困惑する私に、時折微笑む。それが寂しそうで、私は何も聞けなくなっていた。

 小さなお寺が見えて来て、麻衣子は一度足を止め、深呼吸を一つし、中へと入って行く。

 訳が分からないまま、私はその後ろを同じように歩く。


 雨粒が傘に当たる音が、やたら煩かった。

 麻衣子が途中で買った花を手向け、私を振り返る。

 戸部家と刻まれた墓標に、私は目を大きくしていた。

 「浩介さん、千奈を連れてきましたよ」

 「……どういうこと」

 「彼、5年前に亡くなったの」

 戸惑う私に、麻衣子は申し訳なさそうに口を開く。

 「私、彼に頼まれていたの。恋人のふりをしてくれって。でも、そんなの出来ないって何度も断ったけど、彼に泣いて頼まれて、どうしても断れなくなっちゃって」

 「……嘘?」

 「彼、悪性のリンパ腫に侵されれていたの。気が付いた時にはもう手遅れで、手の施しようがなかった」

 「だったらなぜ、私にそのことを知らせてくれなかったの」

 「何度も言おうと思ったわよ。だけど彼、全然希望を失くしていなくって、言うんですもの。

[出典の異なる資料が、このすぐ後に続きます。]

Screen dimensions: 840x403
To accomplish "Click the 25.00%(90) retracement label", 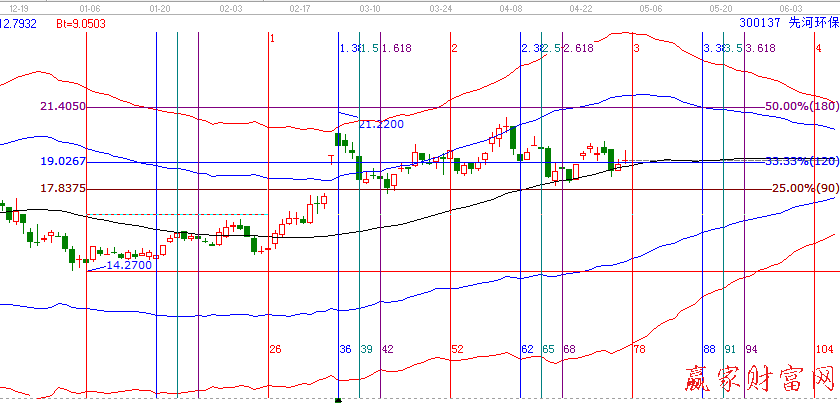I will pos(804,188).
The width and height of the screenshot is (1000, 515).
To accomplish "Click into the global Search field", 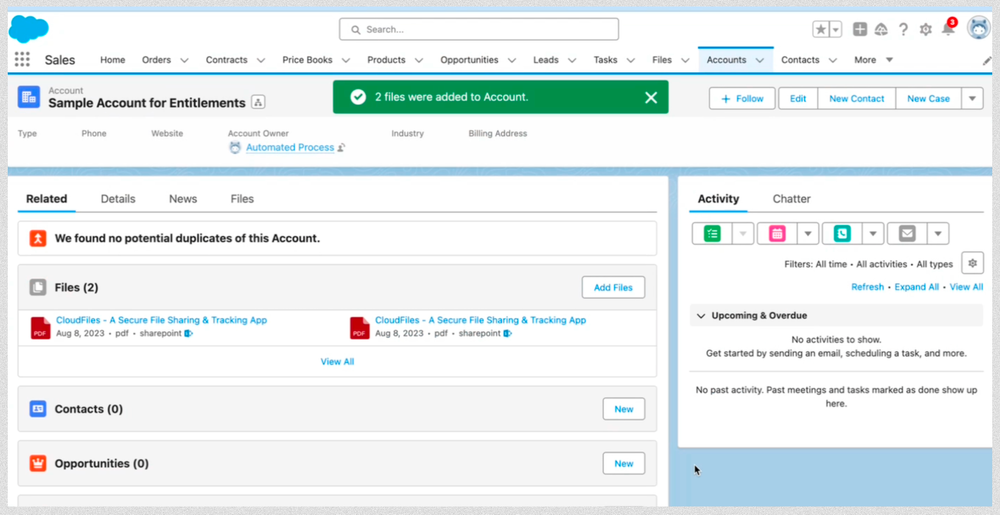I will [480, 29].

ルルドの泉に行って病気治して、そしたらまた千奈子にプロポーズするんだって。だからそれまでは、内緒にしておいて欲しいって。ビッグサプライズにしたいからって」

 涙声で言う麻衣子の言葉が、雨音で打ち消されて行く。


 信じられるはずがない。全てが私の為というの?


 帰り道、麻衣子はずっと私の手を握ってくれていた。

 すっかり冷え切ってしまった手に、無情に雨粒が落ち、全てを悴ませる。

 「本当は、千奈にそばにいて欲しかったと思う」

 私の部屋に着いた麻衣子が、ホットコーヒーで手を温めながら言う。

 こんなに悲しいのに涙が出ないのは、私が冷たい人間だから。それとも5年の歳月が、浩介への思いを風化させてしまったからなのだろうか。

 驚きはしたが、私は麻衣子の話を淡々と聞いていた。